◆ WHAT IS REQUIRED: Please set out every line of the listing below as a numbered list, leaving out any blank lines.

** Start of MATERIAL **

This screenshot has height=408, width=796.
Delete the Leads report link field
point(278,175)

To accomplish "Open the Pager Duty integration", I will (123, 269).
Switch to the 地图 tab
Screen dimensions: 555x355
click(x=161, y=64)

** End of MATERIAL **

◆ TASK SOLUTION:
1. This screenshot has height=408, width=796.
2. Delete the Leads report link field
3. point(278,175)
4. To accomplish "Open the Pager Duty integration", I will (123, 269).
5. Switch to the 地图 tab
6. Screen dimensions: 555x355
7. click(x=161, y=64)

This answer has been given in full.